Rossi was in a similar role for Andretti, which raises questions about how McLaren will handle having two stars accustomed to being the face of the team. But O’Ward said IndyCar regulations should allow each driver to maintain their own style without being forced to adapt as in other series.

“At the end of the day, as much as teammates will help in order to gather data, it doesn’t mean they’re going to specifically help you in what you need because it’s a series where you can really tailor the car to what you want,” O’Ward said. “Rather than in Formula 1, (it’s) ‘This is the car, you need to learn how to drive this certain car.’ In IndyCar, it’s very different where you can customize it to what you want it to feel like or drive like.

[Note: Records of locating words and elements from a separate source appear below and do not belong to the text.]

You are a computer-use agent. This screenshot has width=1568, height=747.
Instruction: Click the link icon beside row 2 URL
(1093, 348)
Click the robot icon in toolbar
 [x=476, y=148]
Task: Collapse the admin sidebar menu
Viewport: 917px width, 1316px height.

“From past experience, I think Alex likes a car similar to what I do. I do think we have a very strong car in certain areas, but I definitely think he’s coming from a car where that other car has been stronger than us in other racetracks. I feel like if we can just find gains where we haven’t quite had a winning car, a podium car, that’s just going to help all of us.”

Though Thursday at The Thermal Club will mark the first time the trio works together at a track, Rosenqvist said he’s hung out a lot with Rossi (both are 31 years old) and deems his new teammate “well-integrated” in the simulator.

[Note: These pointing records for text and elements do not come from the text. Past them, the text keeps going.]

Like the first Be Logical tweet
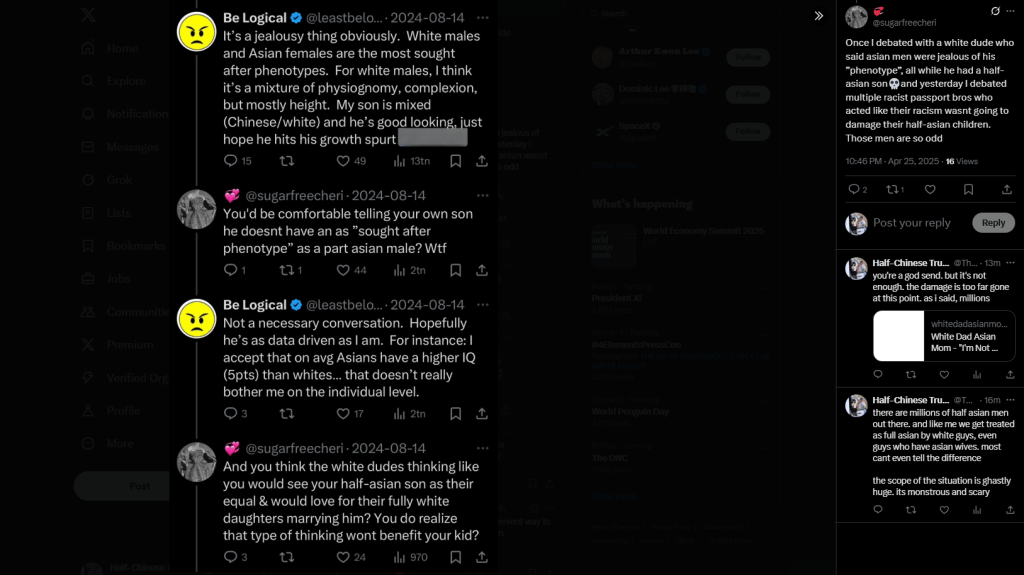1024x575 pixels. [344, 161]
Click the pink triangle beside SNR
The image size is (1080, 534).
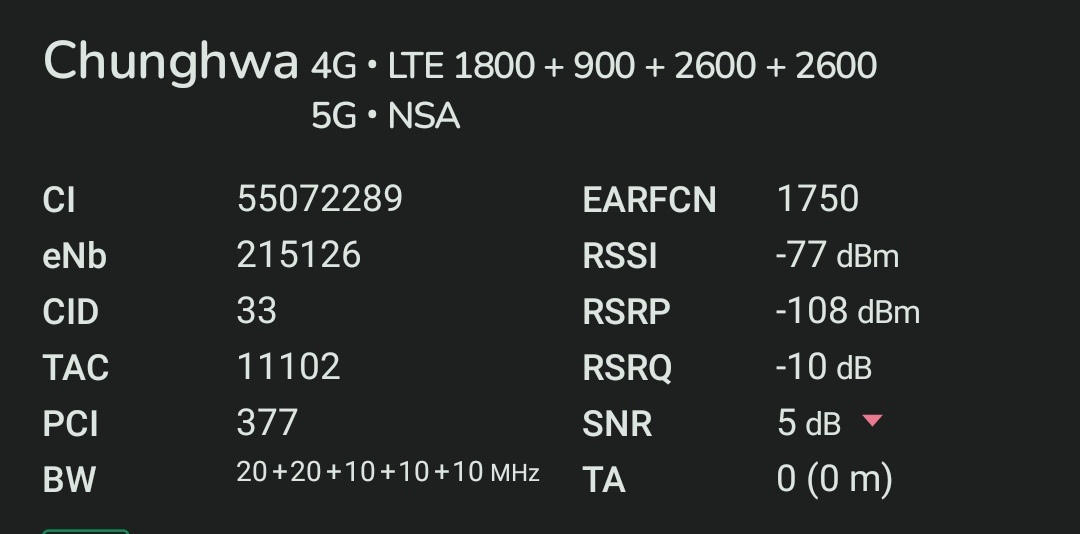pyautogui.click(x=872, y=421)
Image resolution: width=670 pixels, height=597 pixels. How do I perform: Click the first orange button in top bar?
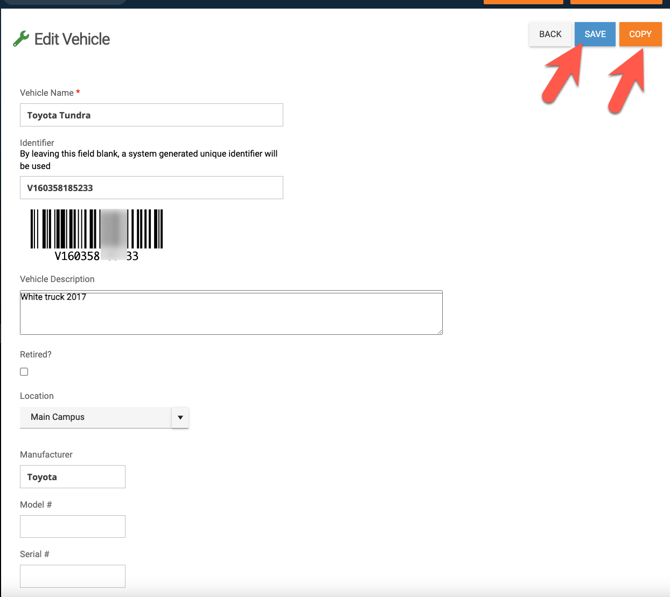[x=523, y=2]
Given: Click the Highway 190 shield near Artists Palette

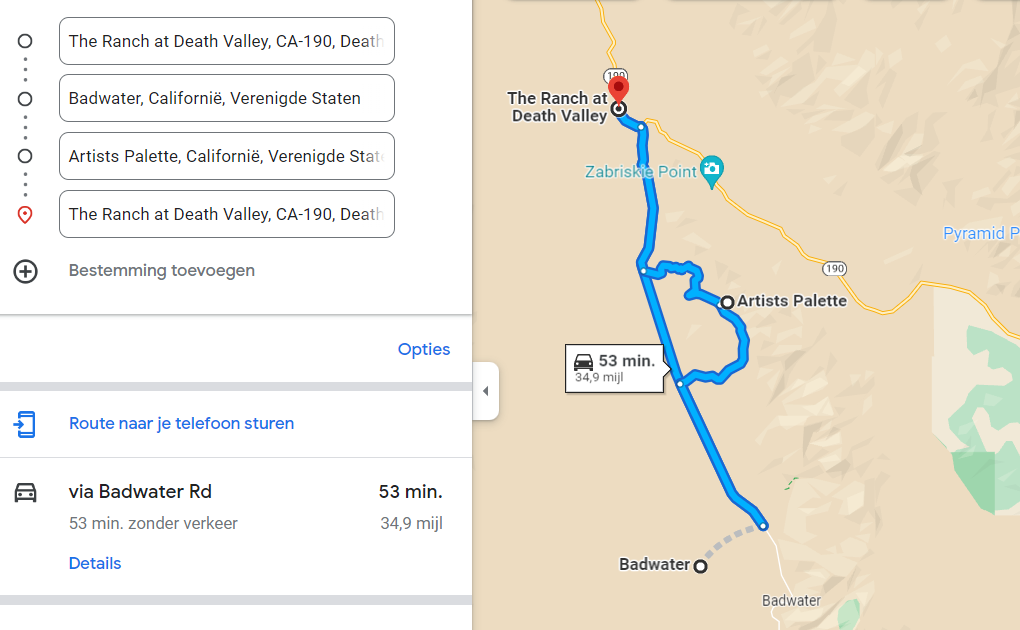Looking at the screenshot, I should coord(836,269).
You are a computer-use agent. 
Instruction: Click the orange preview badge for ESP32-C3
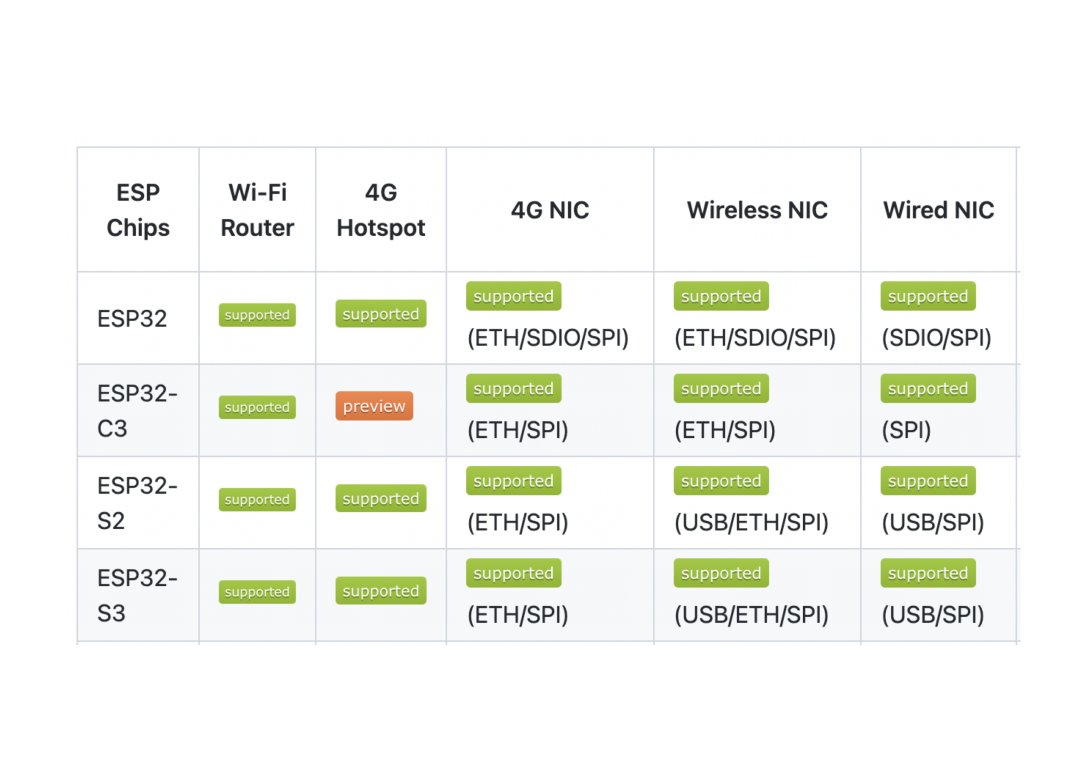click(374, 406)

“I think the fit has been good with him, me and Pato,” Rosenqvist said. “On a trackside perspective, it’s obviously huge to have always a third opinion on things. Every driver’s opinion is valuable in its own way.”

Said O’Ward, 23: “It’s been great. (Rossi has) been great to have around. I think he needed a fresh start. I think he’s excited to really work with all of us, create the strongest package.”

Ever the realist, though, Rossi still is tempering some of his enthusiasm.

“Again, we haven’t really done anything yet other than some meetings and some team activities together,” he said. “I have a lot of respect for what they’ve done in IndyCar and also their prior careers. I think that we all bring something a little bit different to the table, which I think is really unique in terms of not only personalities but driving styles and experience levels.

“I think we have the ingredients to really be able to develop the team and continue to push the team forward to even a better level than what they’ve shown in the past. It’s been a really positive experience. Really I have nothing at all negative to say and can’t actually wait to get to work, get on track and start working together.”